FIFA to Expand World Cup in Face of European Club Opposition

  • Field will expand to 48 teams from 32 starting in 2026
  • Move based on political reasons: European Club Association

Sport’s most-watched event, the soccer World Cup tournament, has been expanded to include 48 teams, a move that met with opposition from Europe’s elite clubs.

The increase from the current 32 teams will come into effect from the 2026 event, governing body FIFA said Tuesday, a decision that it expects to boost revenue by as much as 25 percent to more than $6.5 billion while diluting the “absolute quality” of the competition.

The move is based on political reasons rather than sporting ones, according to the European Club Association, whose 220 members include Barcelona, Real Madrid and Manchester United. The ECA said such a motive is “regrettable.”

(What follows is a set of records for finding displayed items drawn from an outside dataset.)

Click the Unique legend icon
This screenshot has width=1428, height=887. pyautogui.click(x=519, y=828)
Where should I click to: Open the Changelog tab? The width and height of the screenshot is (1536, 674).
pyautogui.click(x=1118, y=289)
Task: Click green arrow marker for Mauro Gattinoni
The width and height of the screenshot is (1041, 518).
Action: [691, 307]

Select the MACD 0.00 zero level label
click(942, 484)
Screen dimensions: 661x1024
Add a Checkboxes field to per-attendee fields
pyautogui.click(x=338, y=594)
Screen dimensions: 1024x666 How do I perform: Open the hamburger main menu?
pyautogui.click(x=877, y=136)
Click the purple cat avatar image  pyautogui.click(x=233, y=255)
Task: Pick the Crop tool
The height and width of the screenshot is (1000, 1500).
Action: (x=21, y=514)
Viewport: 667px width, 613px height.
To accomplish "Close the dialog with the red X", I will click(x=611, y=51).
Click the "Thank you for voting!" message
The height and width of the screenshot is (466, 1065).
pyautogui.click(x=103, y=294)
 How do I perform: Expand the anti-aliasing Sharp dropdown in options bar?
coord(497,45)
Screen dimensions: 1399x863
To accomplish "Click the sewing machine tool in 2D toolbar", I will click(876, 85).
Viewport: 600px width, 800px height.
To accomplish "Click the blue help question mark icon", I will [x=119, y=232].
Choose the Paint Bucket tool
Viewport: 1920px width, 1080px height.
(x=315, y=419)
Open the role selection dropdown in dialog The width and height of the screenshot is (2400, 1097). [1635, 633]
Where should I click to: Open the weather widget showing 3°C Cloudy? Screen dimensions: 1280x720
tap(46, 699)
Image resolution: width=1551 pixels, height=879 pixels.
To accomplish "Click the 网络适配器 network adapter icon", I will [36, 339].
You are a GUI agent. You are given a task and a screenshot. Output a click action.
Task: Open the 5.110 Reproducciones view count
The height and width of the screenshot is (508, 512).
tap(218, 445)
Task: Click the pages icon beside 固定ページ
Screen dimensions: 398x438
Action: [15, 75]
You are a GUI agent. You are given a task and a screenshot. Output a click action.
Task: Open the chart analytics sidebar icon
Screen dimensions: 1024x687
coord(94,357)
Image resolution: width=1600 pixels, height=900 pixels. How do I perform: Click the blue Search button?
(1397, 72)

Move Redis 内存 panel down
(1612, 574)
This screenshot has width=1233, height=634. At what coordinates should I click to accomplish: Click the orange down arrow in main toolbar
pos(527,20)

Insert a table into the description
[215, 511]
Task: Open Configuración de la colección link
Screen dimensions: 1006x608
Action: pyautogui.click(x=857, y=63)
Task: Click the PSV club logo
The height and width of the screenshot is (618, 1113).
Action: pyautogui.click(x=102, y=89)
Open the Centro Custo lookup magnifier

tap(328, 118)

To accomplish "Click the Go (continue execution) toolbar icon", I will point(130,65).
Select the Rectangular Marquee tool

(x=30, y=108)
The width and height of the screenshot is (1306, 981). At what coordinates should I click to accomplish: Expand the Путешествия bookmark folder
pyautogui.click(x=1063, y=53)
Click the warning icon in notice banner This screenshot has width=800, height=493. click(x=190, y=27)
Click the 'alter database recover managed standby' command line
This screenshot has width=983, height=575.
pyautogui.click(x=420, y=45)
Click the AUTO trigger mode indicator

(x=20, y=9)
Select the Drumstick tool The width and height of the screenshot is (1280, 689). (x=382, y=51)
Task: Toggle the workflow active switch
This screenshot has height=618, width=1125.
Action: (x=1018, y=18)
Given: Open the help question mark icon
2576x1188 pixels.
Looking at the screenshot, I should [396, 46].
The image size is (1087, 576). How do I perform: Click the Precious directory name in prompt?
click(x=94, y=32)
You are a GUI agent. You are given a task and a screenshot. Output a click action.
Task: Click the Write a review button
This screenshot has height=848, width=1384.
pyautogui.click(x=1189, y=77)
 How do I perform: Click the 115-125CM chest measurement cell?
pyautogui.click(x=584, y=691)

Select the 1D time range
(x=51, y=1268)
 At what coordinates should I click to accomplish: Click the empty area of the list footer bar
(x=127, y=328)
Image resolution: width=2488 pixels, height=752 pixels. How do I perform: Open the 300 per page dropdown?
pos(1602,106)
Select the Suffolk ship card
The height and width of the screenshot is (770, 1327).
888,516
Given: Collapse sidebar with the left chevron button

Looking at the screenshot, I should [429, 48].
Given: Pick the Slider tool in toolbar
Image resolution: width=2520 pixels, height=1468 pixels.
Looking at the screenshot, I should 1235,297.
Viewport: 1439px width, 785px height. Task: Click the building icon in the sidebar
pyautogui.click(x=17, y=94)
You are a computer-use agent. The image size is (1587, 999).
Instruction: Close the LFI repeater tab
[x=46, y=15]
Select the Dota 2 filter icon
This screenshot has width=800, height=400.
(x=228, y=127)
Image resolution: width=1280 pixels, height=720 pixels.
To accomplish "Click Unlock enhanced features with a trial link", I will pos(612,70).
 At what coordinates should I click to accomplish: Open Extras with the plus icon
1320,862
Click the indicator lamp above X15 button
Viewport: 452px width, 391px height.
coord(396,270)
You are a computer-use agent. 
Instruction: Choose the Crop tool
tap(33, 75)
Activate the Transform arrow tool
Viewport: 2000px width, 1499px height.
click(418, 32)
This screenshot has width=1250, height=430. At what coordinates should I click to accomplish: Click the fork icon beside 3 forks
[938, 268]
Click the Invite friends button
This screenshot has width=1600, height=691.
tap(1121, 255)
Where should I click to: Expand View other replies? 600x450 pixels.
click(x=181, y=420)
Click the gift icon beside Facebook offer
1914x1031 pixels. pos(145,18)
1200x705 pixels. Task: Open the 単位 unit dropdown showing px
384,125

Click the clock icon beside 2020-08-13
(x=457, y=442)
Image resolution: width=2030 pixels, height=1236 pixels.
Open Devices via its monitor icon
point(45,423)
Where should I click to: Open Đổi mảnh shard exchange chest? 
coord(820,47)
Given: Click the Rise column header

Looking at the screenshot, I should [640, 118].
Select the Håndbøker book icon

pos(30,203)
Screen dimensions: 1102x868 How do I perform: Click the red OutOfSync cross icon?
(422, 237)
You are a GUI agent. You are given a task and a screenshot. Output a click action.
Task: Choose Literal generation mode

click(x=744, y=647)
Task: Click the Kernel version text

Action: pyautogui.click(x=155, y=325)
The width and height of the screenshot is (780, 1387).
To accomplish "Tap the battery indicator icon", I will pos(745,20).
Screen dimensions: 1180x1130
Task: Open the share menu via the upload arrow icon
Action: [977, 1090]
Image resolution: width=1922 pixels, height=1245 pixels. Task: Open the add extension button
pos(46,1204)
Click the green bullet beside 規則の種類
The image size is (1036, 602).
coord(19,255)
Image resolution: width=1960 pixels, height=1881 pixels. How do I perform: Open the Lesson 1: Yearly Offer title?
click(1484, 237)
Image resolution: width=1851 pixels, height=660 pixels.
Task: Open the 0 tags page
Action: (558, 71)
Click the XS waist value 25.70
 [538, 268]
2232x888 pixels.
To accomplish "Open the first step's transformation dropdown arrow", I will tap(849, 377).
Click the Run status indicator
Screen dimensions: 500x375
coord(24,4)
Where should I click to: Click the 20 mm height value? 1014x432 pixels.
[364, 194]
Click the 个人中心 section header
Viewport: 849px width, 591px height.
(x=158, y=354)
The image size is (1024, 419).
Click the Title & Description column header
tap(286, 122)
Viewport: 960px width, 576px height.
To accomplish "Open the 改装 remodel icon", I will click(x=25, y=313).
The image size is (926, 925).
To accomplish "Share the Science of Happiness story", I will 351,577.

“We fail to see the merits to changing the current format of 32 that has proven to be the perfect formula from all perspectives,” the ECA said in an e-mailed statement. “Questionable is also the urgency in reaching such an important decision, with nine years to go until it becomes applicable, without the proper involvement of stakeholders who will be impacted by this change.”

The tournament’s expansion follows the election of Gianni Infantino to FIFA’s presidency last year. The Swiss was catapulted into the top job on promises of extra World Cup places and bigger handouts to national federations following the fall of longtime FIFA President Sepp Blatter amid a corruption scandal.

Revenue Boost

“When you take a decision, some are critical,” Infantino said at a press conference after FIFA’s board unanimously backed the tournament expansion. Other critics of the plan include Germany’s soccer federation and Javier Tebas, who heads Spain’s La Liga.

Dialog will continue with the clubs, Infantino said, noting that players won’t be expected to play any more matches than in the 32-team format.

The enlarged tournament could boost World Cup revenue to $6.5 billion, according to an analysis conducted by FIFA. The governing body expects to make $5.5 billion from the 2018 tournament in Russia.

Adding 16 more teams creates complications in arranging the event in a format that would reduce strains on players competing after long seasons with their clubs. Having more nations is also likely to affect affect the “absolute quality,” FIFA’s document said.

To limit the number of extra days needed to complete a larger tournament, FIFA has devised a format that starts with 16 groups of three teams. The top two in each pool will then qualify for a 32-team knockout competition. The 80 games, an increase from the current 64, will be played within 32 days.

FIFA is also considering other changes to its cash-cow tournament, including scheduling matches to hit prime time in major markets. That would mark a departure with games usually designed for fans in host countries.